§ **Problem to solve**:
Copy out each line featuring the string "chart" from the entries beneath.

START Provided data

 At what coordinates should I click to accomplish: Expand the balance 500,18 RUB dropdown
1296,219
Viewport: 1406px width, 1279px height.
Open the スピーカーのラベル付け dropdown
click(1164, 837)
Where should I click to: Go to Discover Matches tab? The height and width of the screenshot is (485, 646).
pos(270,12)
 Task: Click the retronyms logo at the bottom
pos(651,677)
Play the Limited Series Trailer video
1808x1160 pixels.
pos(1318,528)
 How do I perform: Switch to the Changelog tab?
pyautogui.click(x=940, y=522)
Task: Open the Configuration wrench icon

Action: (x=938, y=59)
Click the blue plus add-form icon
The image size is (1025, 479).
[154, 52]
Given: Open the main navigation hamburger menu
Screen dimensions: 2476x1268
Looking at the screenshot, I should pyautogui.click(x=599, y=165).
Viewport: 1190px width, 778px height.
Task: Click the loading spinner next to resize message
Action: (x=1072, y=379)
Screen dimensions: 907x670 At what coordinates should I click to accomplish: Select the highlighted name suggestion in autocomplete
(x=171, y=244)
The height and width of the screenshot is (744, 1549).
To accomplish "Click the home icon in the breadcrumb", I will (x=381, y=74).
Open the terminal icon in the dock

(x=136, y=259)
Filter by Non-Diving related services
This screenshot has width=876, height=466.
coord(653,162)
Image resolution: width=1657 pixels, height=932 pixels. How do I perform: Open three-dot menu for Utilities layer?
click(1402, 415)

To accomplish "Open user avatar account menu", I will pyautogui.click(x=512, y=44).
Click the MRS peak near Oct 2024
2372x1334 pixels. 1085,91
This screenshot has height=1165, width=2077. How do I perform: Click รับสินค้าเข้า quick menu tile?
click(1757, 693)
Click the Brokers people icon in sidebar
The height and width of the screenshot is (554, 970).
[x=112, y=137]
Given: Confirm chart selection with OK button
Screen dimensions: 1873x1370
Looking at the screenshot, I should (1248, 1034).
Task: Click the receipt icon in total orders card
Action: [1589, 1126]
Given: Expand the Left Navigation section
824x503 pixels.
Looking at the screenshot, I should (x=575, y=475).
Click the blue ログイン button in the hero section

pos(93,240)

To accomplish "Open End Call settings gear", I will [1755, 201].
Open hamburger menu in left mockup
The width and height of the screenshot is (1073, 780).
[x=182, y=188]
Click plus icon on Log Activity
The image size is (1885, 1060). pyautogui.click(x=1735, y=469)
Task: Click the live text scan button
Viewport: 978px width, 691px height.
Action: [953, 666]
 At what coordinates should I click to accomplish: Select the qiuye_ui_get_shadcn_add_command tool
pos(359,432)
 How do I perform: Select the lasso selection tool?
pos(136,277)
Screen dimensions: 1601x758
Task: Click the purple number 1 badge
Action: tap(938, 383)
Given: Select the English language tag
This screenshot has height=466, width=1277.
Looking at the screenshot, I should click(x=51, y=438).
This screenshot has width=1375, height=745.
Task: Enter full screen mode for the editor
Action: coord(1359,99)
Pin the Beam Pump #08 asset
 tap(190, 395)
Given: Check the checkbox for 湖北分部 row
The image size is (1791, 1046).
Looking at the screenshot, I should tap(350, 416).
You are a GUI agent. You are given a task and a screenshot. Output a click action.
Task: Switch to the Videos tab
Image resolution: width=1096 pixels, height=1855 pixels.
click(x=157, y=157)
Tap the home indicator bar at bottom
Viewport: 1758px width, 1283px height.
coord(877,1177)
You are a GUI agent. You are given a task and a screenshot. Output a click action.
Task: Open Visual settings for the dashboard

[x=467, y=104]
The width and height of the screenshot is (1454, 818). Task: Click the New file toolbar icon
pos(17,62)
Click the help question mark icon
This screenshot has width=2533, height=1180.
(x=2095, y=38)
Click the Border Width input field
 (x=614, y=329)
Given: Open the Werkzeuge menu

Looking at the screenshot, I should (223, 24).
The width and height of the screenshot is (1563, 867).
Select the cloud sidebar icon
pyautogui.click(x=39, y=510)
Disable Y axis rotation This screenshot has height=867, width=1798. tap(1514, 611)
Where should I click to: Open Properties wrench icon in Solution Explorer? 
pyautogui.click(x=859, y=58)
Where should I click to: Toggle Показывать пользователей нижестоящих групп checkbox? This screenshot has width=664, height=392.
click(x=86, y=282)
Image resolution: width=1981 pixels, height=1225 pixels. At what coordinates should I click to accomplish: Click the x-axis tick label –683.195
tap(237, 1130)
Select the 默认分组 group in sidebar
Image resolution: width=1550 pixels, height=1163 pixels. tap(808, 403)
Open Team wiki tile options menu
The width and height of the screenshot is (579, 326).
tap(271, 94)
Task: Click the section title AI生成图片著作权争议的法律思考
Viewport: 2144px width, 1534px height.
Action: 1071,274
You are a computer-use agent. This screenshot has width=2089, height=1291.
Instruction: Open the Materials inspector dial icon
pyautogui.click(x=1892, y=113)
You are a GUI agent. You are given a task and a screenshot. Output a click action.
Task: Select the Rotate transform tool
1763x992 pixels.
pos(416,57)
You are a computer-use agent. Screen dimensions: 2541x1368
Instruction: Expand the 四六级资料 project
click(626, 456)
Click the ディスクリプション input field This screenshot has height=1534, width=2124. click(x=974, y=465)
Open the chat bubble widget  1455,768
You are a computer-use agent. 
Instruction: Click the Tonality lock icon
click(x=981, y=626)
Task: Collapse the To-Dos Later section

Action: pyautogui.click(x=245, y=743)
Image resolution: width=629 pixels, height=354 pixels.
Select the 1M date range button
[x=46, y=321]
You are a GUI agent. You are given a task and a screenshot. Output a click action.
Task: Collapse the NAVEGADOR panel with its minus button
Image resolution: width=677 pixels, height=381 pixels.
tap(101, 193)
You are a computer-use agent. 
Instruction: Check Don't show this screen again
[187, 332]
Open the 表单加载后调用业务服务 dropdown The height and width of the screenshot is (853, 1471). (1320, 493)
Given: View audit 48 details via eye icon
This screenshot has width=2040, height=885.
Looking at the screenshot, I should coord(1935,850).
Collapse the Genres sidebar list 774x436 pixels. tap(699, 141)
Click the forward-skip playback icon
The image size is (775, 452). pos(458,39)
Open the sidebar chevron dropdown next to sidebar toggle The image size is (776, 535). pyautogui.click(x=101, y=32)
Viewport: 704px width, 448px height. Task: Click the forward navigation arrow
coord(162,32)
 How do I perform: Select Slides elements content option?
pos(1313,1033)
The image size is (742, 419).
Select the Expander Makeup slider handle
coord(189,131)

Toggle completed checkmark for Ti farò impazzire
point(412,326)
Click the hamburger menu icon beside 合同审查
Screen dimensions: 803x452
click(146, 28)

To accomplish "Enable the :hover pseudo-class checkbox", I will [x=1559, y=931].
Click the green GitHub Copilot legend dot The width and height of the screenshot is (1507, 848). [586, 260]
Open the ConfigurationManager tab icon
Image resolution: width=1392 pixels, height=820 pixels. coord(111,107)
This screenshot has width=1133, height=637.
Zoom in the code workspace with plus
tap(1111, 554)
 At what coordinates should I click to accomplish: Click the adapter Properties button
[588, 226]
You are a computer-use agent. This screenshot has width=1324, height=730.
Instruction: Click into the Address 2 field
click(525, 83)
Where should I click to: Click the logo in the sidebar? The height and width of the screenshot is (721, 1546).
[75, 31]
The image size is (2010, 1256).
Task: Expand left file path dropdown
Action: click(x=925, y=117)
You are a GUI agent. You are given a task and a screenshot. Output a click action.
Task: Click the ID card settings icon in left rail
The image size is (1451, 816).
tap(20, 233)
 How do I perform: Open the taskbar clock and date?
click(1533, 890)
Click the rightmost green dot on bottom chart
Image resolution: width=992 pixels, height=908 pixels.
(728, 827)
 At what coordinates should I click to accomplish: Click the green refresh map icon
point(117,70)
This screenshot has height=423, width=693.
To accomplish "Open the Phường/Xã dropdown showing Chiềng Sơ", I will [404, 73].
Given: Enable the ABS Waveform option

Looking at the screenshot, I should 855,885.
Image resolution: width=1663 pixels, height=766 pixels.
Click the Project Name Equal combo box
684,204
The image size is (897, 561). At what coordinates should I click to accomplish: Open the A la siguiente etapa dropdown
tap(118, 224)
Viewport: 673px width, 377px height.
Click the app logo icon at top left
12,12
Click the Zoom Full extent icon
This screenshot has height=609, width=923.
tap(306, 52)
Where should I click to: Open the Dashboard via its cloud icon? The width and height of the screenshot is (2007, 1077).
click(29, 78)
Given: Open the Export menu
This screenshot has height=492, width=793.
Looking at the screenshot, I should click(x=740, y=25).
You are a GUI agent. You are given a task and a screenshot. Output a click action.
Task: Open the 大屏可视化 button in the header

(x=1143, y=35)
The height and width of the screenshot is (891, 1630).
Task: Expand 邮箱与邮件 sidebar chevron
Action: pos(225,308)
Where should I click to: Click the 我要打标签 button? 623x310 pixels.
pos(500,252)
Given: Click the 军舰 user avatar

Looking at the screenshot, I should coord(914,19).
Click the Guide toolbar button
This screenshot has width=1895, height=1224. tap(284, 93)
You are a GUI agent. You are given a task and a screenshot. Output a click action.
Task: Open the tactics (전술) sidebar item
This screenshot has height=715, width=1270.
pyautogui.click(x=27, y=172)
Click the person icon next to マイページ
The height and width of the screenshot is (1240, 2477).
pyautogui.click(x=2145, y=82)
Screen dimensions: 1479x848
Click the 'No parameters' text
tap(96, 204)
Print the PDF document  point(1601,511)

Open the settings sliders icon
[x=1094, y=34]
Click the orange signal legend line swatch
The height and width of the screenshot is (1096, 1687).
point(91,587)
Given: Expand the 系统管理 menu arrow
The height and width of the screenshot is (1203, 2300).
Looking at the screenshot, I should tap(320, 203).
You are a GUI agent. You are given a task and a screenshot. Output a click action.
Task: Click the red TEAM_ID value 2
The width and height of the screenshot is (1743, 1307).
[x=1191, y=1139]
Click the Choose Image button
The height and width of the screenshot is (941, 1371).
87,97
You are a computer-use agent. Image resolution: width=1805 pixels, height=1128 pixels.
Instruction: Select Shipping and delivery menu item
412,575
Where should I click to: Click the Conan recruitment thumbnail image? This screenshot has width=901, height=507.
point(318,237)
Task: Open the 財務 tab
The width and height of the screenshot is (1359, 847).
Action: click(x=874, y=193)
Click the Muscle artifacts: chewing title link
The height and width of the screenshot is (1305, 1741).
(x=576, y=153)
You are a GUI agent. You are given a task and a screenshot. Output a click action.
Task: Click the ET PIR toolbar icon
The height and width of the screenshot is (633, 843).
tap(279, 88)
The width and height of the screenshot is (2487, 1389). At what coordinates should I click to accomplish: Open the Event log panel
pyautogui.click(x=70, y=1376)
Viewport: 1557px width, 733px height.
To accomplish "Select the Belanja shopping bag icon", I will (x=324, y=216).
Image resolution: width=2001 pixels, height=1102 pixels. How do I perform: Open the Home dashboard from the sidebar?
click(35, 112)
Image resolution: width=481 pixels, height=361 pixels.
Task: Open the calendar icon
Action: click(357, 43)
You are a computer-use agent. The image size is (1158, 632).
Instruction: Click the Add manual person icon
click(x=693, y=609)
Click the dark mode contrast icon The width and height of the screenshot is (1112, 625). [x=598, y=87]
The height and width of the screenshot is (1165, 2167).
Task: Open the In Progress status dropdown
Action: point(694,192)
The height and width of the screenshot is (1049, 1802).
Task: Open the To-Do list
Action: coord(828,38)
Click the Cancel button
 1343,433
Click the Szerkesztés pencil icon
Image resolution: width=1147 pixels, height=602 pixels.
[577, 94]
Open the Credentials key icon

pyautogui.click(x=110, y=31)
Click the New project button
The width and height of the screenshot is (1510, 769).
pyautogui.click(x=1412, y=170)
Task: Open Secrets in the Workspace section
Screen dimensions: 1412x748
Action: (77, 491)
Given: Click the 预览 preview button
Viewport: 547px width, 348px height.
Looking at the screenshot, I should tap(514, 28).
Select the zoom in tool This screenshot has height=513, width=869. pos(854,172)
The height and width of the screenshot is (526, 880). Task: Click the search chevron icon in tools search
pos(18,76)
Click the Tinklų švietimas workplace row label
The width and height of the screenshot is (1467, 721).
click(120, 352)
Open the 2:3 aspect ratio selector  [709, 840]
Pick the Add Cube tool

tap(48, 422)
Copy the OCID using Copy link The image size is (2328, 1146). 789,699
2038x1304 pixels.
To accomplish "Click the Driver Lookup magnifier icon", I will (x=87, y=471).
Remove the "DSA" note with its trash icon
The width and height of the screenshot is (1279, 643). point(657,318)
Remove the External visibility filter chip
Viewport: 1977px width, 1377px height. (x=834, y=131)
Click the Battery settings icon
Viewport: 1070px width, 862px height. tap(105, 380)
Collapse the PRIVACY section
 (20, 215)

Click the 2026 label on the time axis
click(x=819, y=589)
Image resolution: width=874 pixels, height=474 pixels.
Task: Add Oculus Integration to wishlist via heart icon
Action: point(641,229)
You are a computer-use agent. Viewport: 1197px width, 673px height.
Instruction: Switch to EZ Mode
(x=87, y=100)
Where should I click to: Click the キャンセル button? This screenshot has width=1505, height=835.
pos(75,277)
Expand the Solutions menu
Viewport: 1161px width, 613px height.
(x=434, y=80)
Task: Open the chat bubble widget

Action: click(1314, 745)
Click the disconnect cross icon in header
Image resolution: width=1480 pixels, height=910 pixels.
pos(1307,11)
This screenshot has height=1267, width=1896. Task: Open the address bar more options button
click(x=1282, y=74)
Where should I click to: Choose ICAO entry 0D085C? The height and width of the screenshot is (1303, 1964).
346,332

END Provided data

§ **Result of the exercise**:
Given: Confirm chart selection with OK button
Click the rightmost green dot on bottom chart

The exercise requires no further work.